SEC shuts down auditor BF Borgers

The Securities and Exchange Commission charged BF Borgers CPA PC, a fast-rising auditing firm based in Lakewood, Colorado, on Friday with deliberate, systemic failures to comply with Public Company Accounting Oversight Board standards for audits and reviews on more than 1,500 SEC filings from January 2021 through June 2023, while permanently suspending the firm.

The firm agreed to pay a $12 million civil penalty, and its owner Benjamin Borgers agreed to pay a $2 million civil penalty to the SEC.

The SEC also charged the firm and its owner with falsely representing to their clients that the firm's work would comply with PCAOB standards; fabricating audit documentation to make it appear that the firm's work did comply with standards; and falsely stating in audit reports included in more than 500 public company SEC filings that the firm's audits complied with standards.

SEC building with official seal
The Securities and Exchange Commission headquarters in Washington, D.C.
Joshua Roberts/Bloomberg

Both the firm and Borgers himself also agreed to permanent suspensions from appearing and practicing before the commission as accountants, effective immediately. Borgers did not immediately respond to requests for comment.

A relatively small firm, BF Borgers quickly climbed the rankings in recent years in terms of the number of new SEC audit clients it took on, dominating the rankings in 2021, according to Ideagen Audit Analytics. However, in its most recent PCAOB inspection report,  all 11 of the audits reviewed in 2022 were included in Part I.A of the report due to the significance of the deficiencies identified. Among its clients is Trump Media & Technology Group Corp., which runs Truth Social and recently went public by merging with Digital World Acquisition Corp., a special purpose acquisition company.

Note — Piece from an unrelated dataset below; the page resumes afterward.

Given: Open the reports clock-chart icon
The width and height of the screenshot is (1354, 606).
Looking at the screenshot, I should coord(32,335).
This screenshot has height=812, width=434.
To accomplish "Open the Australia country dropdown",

"Ben Borgers and his audit firm, BF Borgers, were responsible for one of the largest wholesale failures by gatekeepers in our financial markets," said Gurbir Grewal, director of the SEC's Division of Enforcement, in a statement Friday. "As a result of their fraudulent conduct, they not only put investors and markets at risk by causing public companies to incorporate noncompliant audits and reviews into more than 1,500 filings with the commission, but also undermined trust and confidence in our markets. Because investors rely on the audited financial statements of public companies when making their investment decisions, the accountants and accounting firms that audit those statements play a critical role in our financial markets. Borgers and his firm completely abandoned that role, but thanks to the painstaking work of the SEC staff, Borgers and his sham audit mill have been permanently shut down."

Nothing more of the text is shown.